*** Data shown Section Begins ***
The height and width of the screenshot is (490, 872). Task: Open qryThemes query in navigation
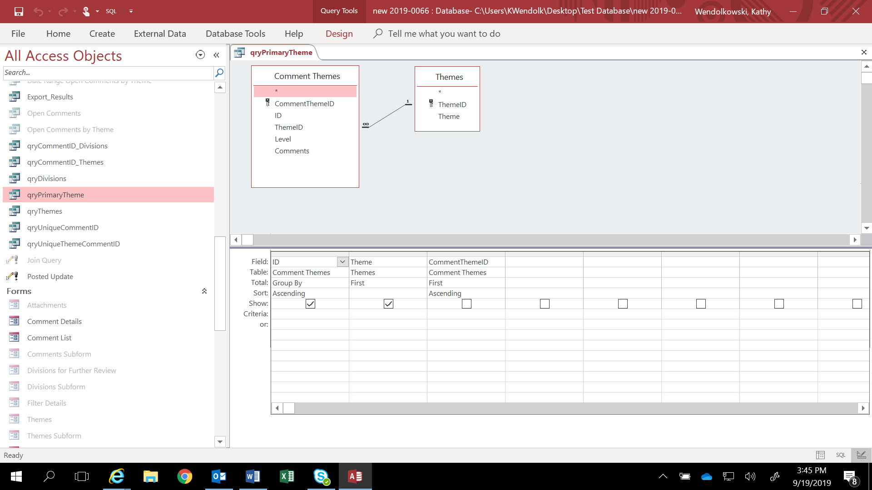[x=45, y=211]
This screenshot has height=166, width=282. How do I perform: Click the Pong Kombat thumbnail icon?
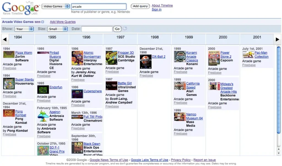pyautogui.click(x=9, y=113)
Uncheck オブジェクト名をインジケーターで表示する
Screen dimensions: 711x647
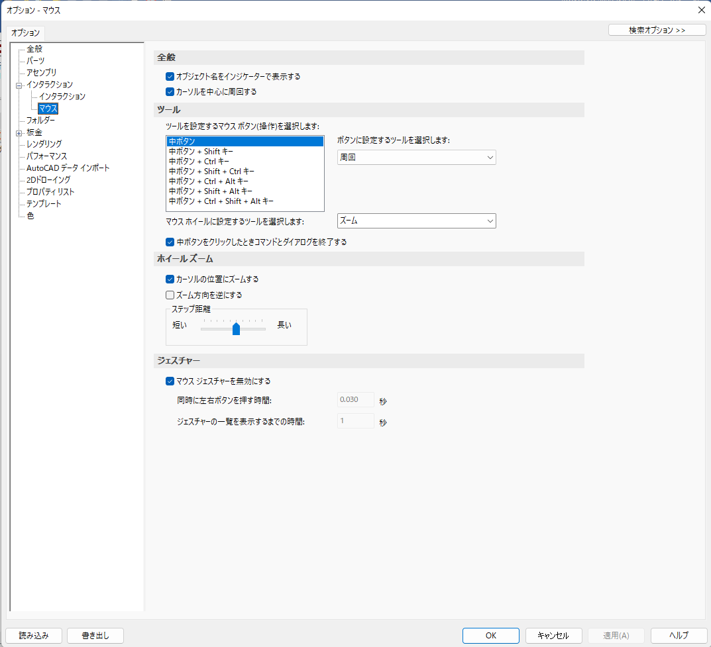pos(170,77)
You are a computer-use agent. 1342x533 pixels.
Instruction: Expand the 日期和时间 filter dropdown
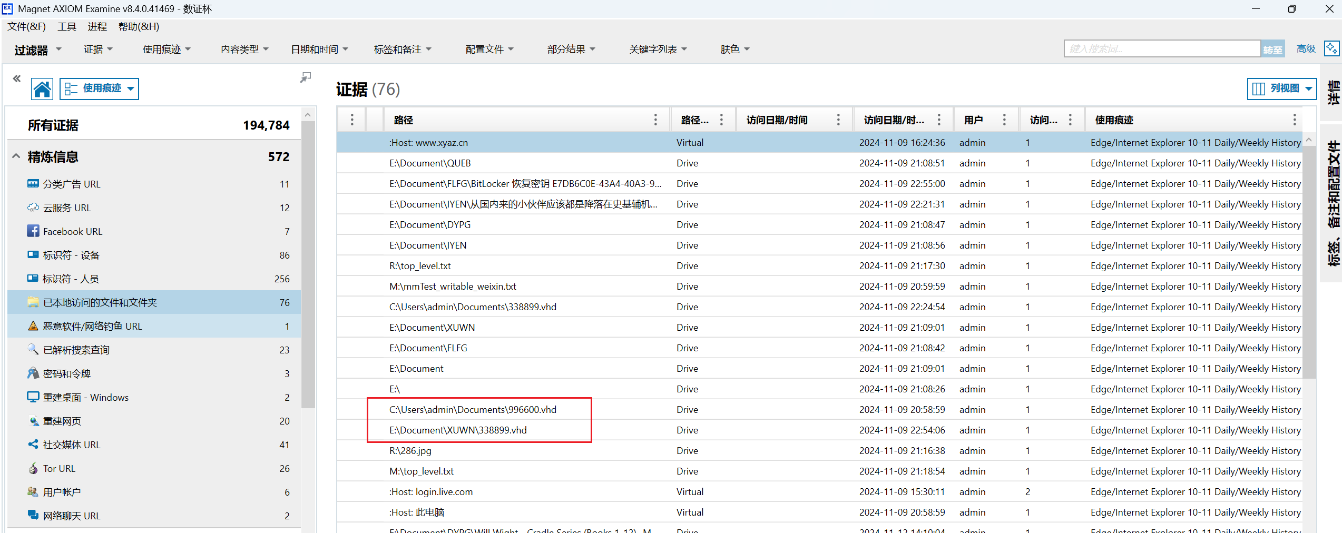(320, 49)
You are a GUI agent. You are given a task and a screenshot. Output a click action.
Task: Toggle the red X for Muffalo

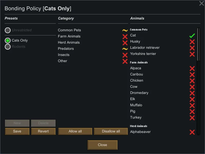[192, 105]
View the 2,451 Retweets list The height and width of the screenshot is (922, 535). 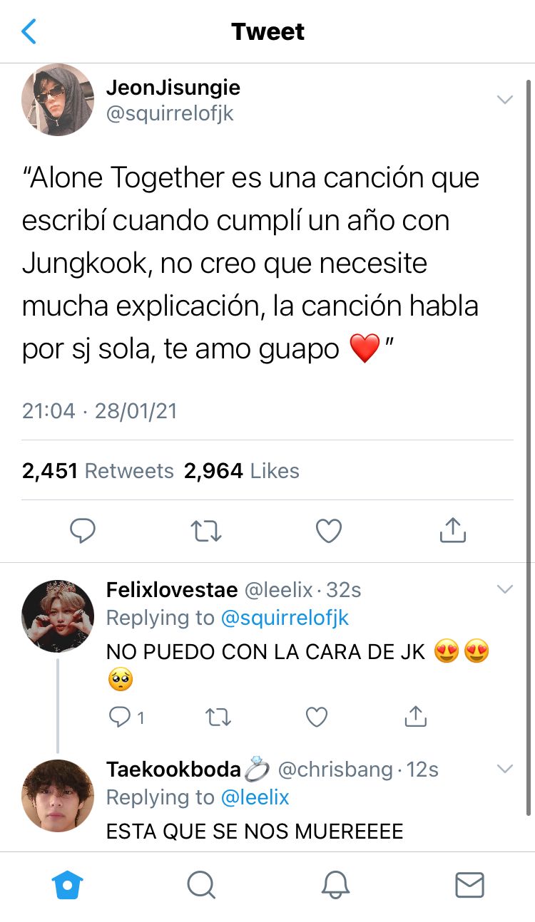(98, 471)
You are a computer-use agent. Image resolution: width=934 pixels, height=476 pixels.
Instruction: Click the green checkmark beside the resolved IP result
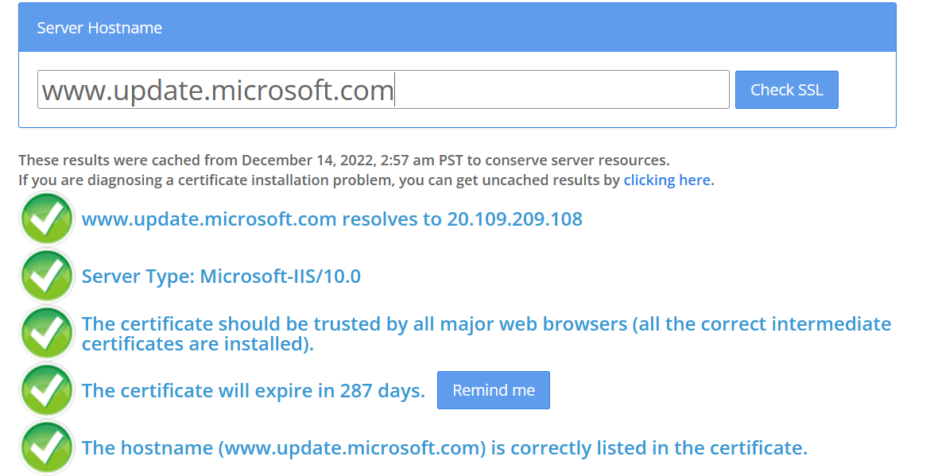point(47,219)
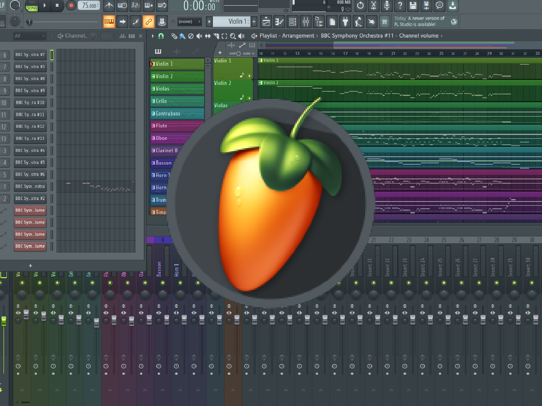Select the Cello pattern in the picker
The height and width of the screenshot is (406, 542).
(177, 101)
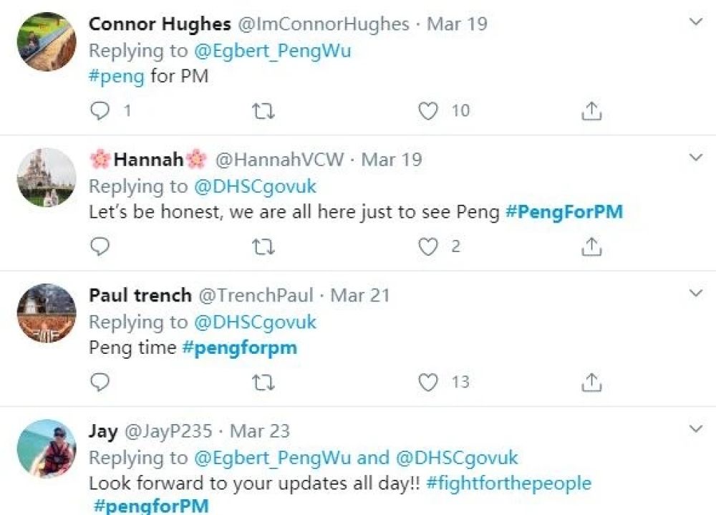Viewport: 716px width, 515px height.
Task: Share Connor Hughes' tweet
Action: tap(591, 111)
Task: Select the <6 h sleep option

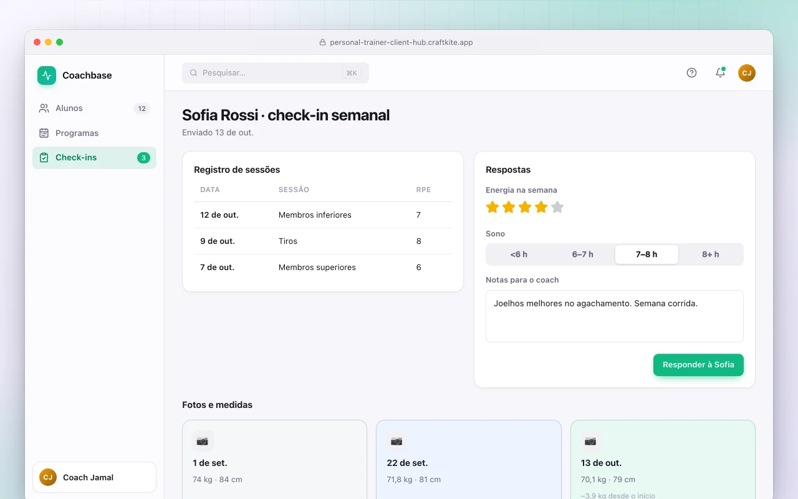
*** Data shown Section Ends ***
● What you should do
Lines that contain "pixels" are the result; find them in the entries above and copy each one.

● Task output
You are a computer-use agent. 1342x533 pixels.
You are a computer-use agent. Image resolution: width=934 pixels, height=476 pixels.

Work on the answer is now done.